Ntvnews.id, Jakarta - Darurat militer sering kali disebut sebagai langkah terakhir yang diambil pemerintah ketika menghadapi situasi krisis, baik berupa konflik bersenjata, pemberontakan, maupun bencana besar yang dianggap mengancam stabilitas negara.
Namun, di balik alasan keamanan, penerapan darurat militer menyimpan risiko besar bagi demokrasi, hak asasi manusia, serta kehidupan sipil sehari-hari. Seperti yang terjadi saat ini di Nepal, militer telah mengambil alih kekuasaan karena PM dan presiden mengundurkan diri.
Pembatasan Hak dan Kebebasan
Ketika darurat militer diberlakukan, kewenangan sipil biasanya digantikan oleh aparat militer. Konsekuensinya, kebebasan individu seperti hak berkumpul, kebebasan pers, hingga kebebasan berekspresi bisa dibatasi dengan dalih menjaga ketertiban. Kondisi ini kerap memunculkan iklim ketakutan di masyarakat karena kontrol penuh berada di tangan militer.
Risiko Kekerasan dan Pelanggaran HAM
Sebelum terjadi pengambilalihan militer, Nepal sebenarnya memiliki pengalaman darurat militer pada awal 2000-an.
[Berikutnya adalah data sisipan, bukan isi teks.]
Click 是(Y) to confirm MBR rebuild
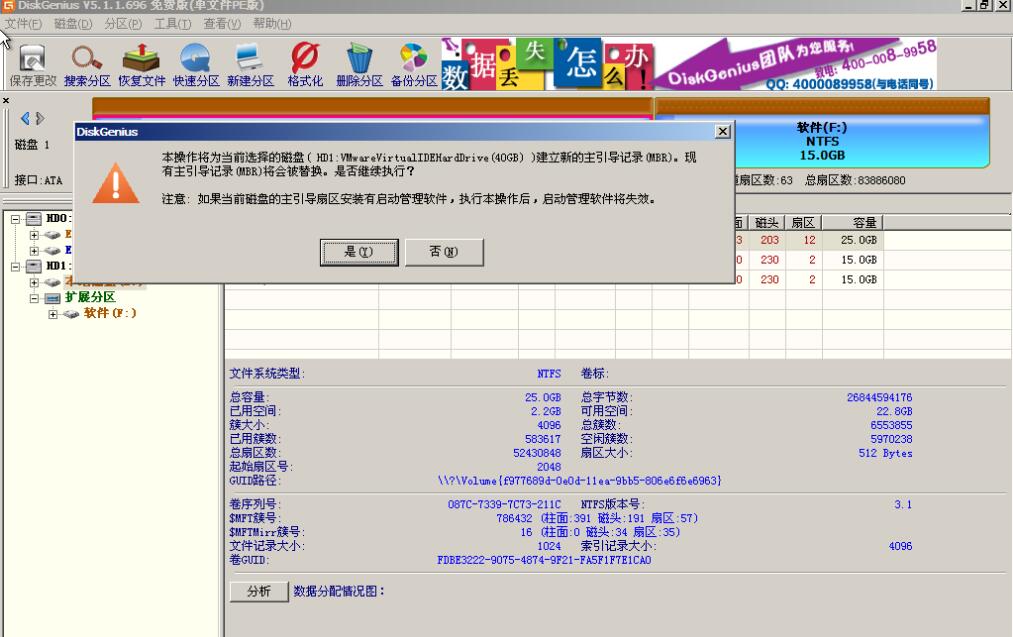 (358, 252)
Saat itu, pemerintah mengumumkan darurat militer untuk menghadapi pemberontakan Maois yang semakin meluas. Militer diberi kewenangan ekstra dalam operasi keamanan.
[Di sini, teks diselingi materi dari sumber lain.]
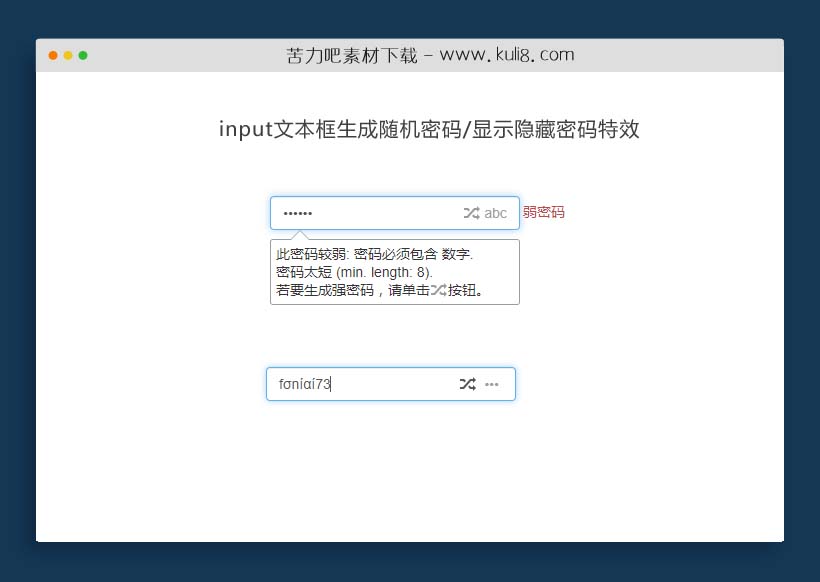Toggle password visibility using the abc control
Namun, situasi tersebut justru memicu berbagai kasus pelanggaran HAM, mulai dari penangkapan sewenang-wenang, penyiksaan, hingga hilangnya warga sipil tanpa jejak. Organisasi internasional berkali-kali menyoroti pelanggaran tersebut, yang memperburuk citra negara di mata dunia.
Tergerusnya Demokrasi
Darurat militer juga berpotensi memperlemah institusi demokrasi. Di Nepal, penerapan aturan darurat membuka jalan bagi raja kala itu untuk mengambil alih kekuasaan lebih besar.
Sistem parlementer yang seharusnya menjadi wadah aspirasi rakyat menjadi lumpuh. Ketika kekuasaan terkonsentrasi pada militer dan elit tertentu, keseimbangan politik hilang, dan reformasi demokrasi terhambat bertahun-tahun.
Dampak Jangka Panjang
Selain kerugian langsung berupa hilangnya rasa aman masyarakat, efek darurat militer juga merembet pada pembangunan negara. Ekonomi terganggu karena investasi asing menurun, masyarakat enggan beraktivitas normal, dan hubungan internasional tercederai akibat tuduhan pelanggaran HAM.
Nepal sendiri membutuhkan waktu panjang pasca-darurat militer untuk membangun kembali kepercayaan rakyat terhadap negara dan institusi demokrasinya.